For learners it is also an unfamiliar situation. It is often perceived as strange to watch a video at a fixed time, over a longer period of time, without having the possibility to pause the video or to skip back and forth. One must therefore ask what is the added value of a live stream or video conference in which a large number of people are present at the same time, but in which only one person is active. Asynchronous teaching concepts supplemented with synchronous elements are therefore recommended for online courses.
What can something like this look like?
Instead of streaming lectures or teacher presentations live, it is advisable to provide learning media. Suitable learning media include audio files, videos or documents. Always link the learning media to concrete tasks or questions that the learners can work on. This can also be in the form of a quiz. Ideally, you should then discuss the results of the tasks in a face-to-face event or a video conference.
Video conferences can also be used to answer learners' questions, discuss further problems or possible areas of application in practice. Use learning media that can be consumed by learners in their own time and use video chats to engage in an active exchange with learners.

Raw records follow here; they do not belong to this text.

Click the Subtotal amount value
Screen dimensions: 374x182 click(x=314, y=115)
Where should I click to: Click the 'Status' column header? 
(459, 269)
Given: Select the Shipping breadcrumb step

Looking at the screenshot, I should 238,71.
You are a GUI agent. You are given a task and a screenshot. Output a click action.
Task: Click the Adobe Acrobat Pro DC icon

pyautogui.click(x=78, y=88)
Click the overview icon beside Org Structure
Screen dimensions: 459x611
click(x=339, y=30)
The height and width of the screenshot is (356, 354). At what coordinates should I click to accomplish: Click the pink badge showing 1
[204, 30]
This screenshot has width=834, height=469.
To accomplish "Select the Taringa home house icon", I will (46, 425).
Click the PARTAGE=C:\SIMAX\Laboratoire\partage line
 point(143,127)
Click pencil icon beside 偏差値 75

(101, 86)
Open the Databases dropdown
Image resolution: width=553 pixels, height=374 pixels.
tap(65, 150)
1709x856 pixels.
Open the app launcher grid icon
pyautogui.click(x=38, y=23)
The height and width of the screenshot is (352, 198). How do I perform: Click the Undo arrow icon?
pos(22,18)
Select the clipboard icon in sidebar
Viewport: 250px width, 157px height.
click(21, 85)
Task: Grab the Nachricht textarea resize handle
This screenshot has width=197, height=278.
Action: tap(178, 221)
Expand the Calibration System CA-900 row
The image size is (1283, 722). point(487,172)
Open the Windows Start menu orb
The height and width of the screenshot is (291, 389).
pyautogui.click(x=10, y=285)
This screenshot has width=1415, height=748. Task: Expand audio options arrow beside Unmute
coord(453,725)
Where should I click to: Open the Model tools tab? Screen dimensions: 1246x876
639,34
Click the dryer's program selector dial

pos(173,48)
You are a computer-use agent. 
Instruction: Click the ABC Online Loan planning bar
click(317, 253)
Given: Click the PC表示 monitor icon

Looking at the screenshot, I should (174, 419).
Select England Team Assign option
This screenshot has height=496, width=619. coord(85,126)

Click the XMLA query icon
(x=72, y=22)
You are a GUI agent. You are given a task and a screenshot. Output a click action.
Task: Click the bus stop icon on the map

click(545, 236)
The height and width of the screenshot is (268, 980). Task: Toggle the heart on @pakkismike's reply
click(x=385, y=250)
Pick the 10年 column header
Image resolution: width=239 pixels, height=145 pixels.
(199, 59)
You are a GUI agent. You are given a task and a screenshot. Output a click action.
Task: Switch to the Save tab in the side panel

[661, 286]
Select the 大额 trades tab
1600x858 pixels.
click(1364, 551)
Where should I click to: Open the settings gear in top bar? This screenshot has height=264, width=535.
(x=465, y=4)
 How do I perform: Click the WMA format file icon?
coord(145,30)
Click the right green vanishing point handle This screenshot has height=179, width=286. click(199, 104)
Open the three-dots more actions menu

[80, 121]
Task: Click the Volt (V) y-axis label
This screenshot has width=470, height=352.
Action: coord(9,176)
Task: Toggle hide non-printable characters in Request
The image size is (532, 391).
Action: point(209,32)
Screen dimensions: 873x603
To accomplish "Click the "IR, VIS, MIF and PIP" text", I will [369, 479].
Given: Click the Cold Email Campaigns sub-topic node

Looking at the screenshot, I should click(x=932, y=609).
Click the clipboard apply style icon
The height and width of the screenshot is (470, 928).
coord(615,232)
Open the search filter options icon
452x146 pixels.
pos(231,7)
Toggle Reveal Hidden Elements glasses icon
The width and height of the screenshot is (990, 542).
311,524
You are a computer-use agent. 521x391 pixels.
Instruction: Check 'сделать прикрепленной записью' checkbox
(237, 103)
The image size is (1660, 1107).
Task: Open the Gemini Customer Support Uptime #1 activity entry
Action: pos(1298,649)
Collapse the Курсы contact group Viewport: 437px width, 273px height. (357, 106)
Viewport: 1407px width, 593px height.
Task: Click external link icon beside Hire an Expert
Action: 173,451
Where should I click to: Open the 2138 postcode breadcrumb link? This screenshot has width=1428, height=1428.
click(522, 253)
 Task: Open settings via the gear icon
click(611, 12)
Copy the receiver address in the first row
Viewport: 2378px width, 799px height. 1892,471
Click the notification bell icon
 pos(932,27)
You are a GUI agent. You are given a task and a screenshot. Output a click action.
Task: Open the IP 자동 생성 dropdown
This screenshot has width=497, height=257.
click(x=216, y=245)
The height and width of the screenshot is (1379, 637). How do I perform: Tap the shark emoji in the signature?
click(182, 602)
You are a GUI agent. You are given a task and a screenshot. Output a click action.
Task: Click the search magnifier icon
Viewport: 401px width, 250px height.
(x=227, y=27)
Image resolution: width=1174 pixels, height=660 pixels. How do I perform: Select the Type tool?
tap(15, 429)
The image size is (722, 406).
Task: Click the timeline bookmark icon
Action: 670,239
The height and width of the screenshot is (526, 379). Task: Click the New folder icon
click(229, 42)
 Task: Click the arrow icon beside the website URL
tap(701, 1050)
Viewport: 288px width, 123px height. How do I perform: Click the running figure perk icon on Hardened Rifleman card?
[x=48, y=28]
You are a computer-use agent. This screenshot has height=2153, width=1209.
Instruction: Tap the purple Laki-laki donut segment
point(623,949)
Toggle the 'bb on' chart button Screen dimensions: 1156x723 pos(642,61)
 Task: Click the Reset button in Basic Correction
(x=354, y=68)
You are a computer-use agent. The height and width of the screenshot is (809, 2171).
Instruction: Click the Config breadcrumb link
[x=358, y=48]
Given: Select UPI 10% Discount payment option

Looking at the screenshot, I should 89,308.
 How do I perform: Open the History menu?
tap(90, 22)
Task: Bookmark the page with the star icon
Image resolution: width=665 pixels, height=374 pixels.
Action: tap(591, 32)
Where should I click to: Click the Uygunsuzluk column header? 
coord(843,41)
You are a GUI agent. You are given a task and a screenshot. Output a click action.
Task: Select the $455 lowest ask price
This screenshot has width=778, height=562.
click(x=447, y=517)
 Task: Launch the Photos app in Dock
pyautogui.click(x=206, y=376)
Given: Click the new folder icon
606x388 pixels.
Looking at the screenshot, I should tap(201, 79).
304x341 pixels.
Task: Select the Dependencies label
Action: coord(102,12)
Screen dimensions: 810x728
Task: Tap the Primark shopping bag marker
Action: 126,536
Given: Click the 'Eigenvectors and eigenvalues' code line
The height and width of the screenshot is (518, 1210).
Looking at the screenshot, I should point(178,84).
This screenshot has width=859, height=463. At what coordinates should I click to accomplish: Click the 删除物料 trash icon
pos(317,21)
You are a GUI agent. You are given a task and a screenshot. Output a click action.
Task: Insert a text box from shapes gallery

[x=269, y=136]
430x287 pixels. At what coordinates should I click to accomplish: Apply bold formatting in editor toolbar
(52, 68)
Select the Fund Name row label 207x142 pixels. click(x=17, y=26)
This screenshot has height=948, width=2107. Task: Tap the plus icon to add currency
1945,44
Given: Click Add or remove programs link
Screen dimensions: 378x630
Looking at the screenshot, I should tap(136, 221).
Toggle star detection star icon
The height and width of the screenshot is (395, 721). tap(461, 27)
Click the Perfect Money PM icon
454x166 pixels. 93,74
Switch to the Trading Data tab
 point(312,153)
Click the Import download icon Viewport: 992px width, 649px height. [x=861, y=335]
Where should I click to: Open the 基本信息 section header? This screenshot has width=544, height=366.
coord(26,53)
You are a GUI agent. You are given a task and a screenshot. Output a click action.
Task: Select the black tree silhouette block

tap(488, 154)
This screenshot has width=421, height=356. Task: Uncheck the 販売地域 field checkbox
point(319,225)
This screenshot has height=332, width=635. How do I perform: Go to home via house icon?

What is the added value of this?
Learners have the opportunity to deal with content in a self-selected speed and in their own time. This is particularly beneficial for heterogeneous learning groups, especially students with children and students who work while studying. For teachers, the advantage is that learning media created once can be reused and also shared with other teachers. The only additional time burden for teachers is the creation of learning media.
Here are a few more tips
Be transparent. Make expectations, requirements and goals clear and give clear work instructions. Ideally, you should make it clear how long a learning unit or the completion of a work task will take. It has been shown that learners are more motivated when dealing with, for example, short video sequences and many individual work assignments that can be „checked off“ one after the other. Learners are more prone to procrastination with extensive work tasks and very long videos. Communicate consistently. Ideally, send all information and work instructions through one channel.
Be accessible. For example, offer online consultation hours to help with questions and problems.
Offer a medial variety and application possibilities. Every person learns differently. Every person prefers a certain learning channel or a certain approach to a topic in certain situations. Be it through reading or watching a video. However, the majority of people learn best by doing things themselves or deepening what they have learned by applying it.
Encourage learners to share and learn together. Again, video conferencing systems can be used to meet, work through problems together, and discuss content.
Provide opportunities for learners to develop their own solutions and also get creative. Make it possible to relate to the real world. Point out where learners are confronted with certain problems in everyday life or where certain problems may await learners in their future working lives. It helps learners to be motivated to deal with certain problems if they know why this is relevant to their world and why it is worthwhile to acquire a certain competence.
Be realistic. This applies to teachers as well as learners. The shift from face-to-face teaching, for which I attend educational institutions, to online teaching, in which I participate entirely from home, is a major change for everyone and breaks with most traditional expectations of teaching and learning. It can therefore be assumed that courses or even work processes will not initially run as smoothly as we might have expected.
Conclusion
Always be aware of what the goal of your course is and what competencies you want students to develop. Design appropriate teaching media and use video conferencing to engage in an active exchange with the learners. See your role less as a teacher and more as an advisor who accompanies the learning process.